§ WORK ITEM A:
In the excerpt on platform film releases, how many theaters did "Black Swan" open in on Dec. 3?
§ WORK ITEM B:
Reproduce the stretch of the excerpt on platform film releases from "Foley says the" through "on opening night.", word for word.
═════ DOCUMENT SEGMENT
The platform release is well-suited to Academy Award hopefuls, because the approach works best with critically acclaimed films: If you don’t have good notices, it’s almost impossible to stand out in December, when dozens of highbrow works flood cinemas.
“There’s more danger at the end of the year than there is success. If you go into that arena, you better be better than ‘Spartacus,’” says Jack Foley, the distribution head at Focus Features, which successfully released “The Kids Are All Right” in a platform this summer and is now trying to do the same with “Somewhere.”
Foley says the ideal platform release works like a rolling snowball, the movie becoming more culturally important as it expands across the country. In theory, the film’s early adopters begin a conversation that transcends (and is much cheaper than) advertising, as like-minded moviegoers praise a new film to one another. “You have to look at each market like a television transmitter,” he says.
Big studio films often can be sold in something as simple as a title or a poster, but with more complicated art films, even long television commercials can’t explain what they’re really about — you need the first wave of ticket buyers to spread the word personally. It’s a critical component for movies often aimed at older customers, who don’t normally run to the multiplex on opening night.
“It’s very difficult to take a genre-defying film like ‘Black Swan’ and distill it into a 30-second spot that will make people want to go see it,” Gilula says.
Instead, the studio introduced its film (about an obsessive ballet dancer) into 18 theaters on Dec. 3, hoping its glowing recognition at fall film festivals would translate into ticket sales. The turnout was remarkable — an average of more than $80,000 per theater in its debut weekend. Fox Searchlight accelerated the speed of “Black Swan’s” subsequent rollout, taking the film to nearly 1,500 theaters over Christmas, rather than the initial plan of about 700.
══════════
═════ DATASET SECTION
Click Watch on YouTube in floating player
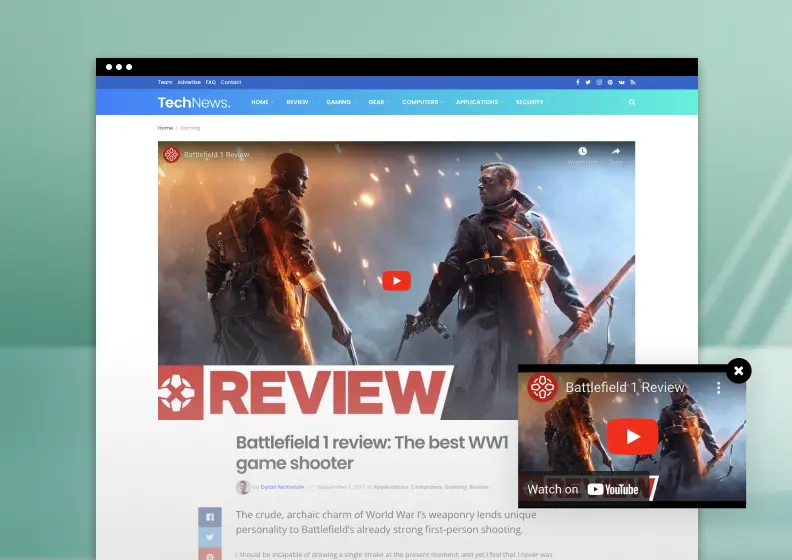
══════════
§ ANSWER AREA A:
It opened in 18 theaters.

§ ANSWER AREA B:
Foley says the ideal platform release works like a rolling snowball, the movie becoming more culturally important as it expands across the country. In theory, the film’s early adopters begin a conversation that transcends (and is much cheaper than) advertising, as like-minded moviegoers praise a new film to one another. “You have to look at each market like a television transmitter,” he says.
Big studio films often can be sold in something as simple as a title or a poster, but with more complicated art films, even long television commercials can’t explain what they’re really about — you need the first wave of ticket buyers to spread the word personally. It’s a critical component for movies often aimed at older customers, who don’t normally run to the multiplex on opening night.